▶ **Your task**
Exactly as they appear, copy the lines from the one holding "You are a computer-use agent. The" through the end of the records, leaving pictures out.

** Data records follows **

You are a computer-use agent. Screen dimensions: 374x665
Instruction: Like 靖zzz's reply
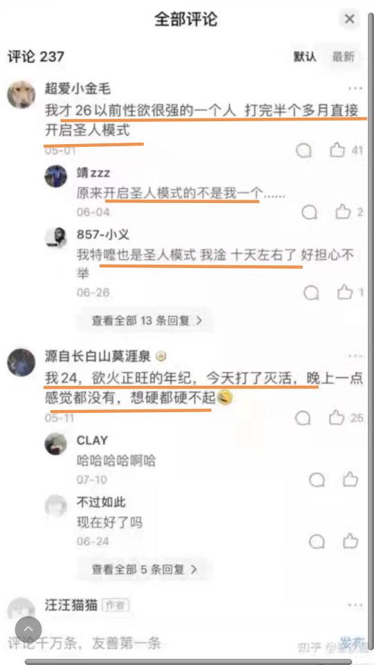tap(343, 212)
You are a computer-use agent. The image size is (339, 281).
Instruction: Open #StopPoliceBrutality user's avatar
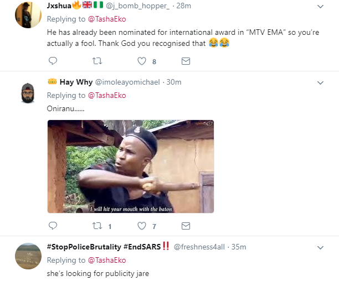[x=28, y=256]
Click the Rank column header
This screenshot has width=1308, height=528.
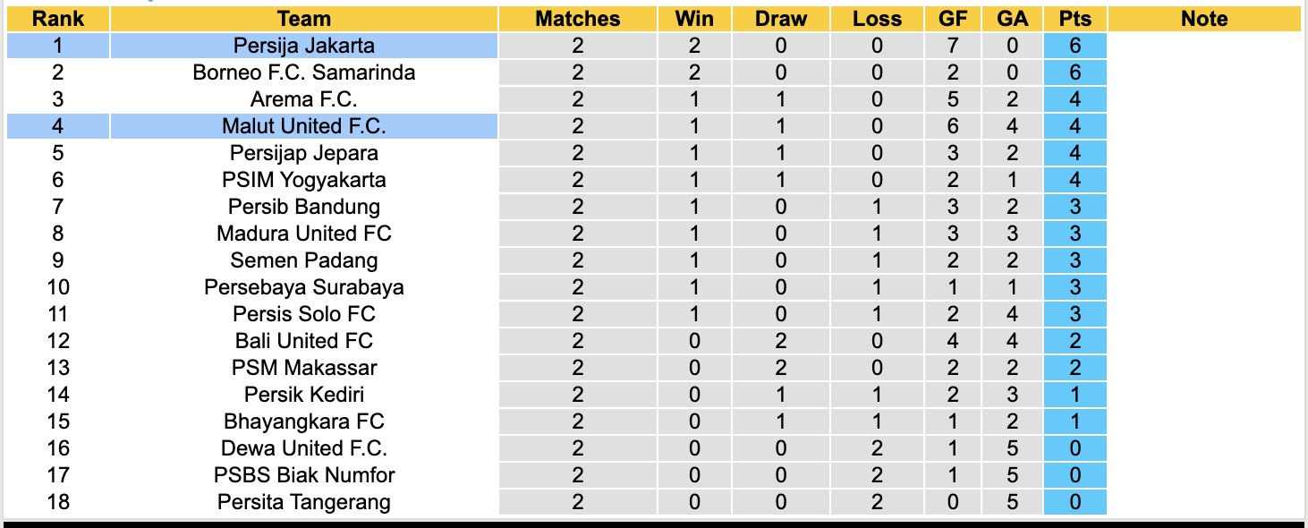click(x=58, y=19)
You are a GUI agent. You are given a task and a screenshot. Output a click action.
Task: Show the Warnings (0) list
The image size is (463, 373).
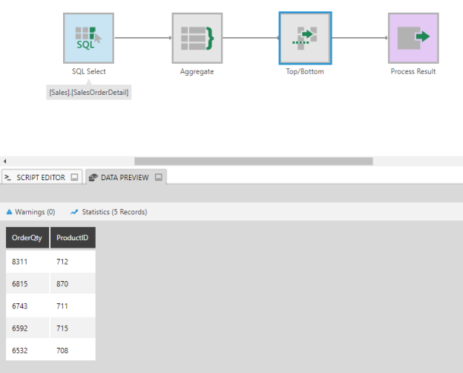tap(30, 212)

** End of Data records **

▶ **Answer for this exercise**
You are a computer-use agent. The image size is (339, 281).
Instruction: Open #StopPoliceBrutality user's avatar
[x=28, y=256]
Click the Rank column header
This screenshot has width=1308, height=528.
click(x=58, y=19)
You are a GUI agent. You are given a task and a screenshot. Output a click action.
Task: Show the Warnings (0) list
The image size is (463, 373).
tap(30, 212)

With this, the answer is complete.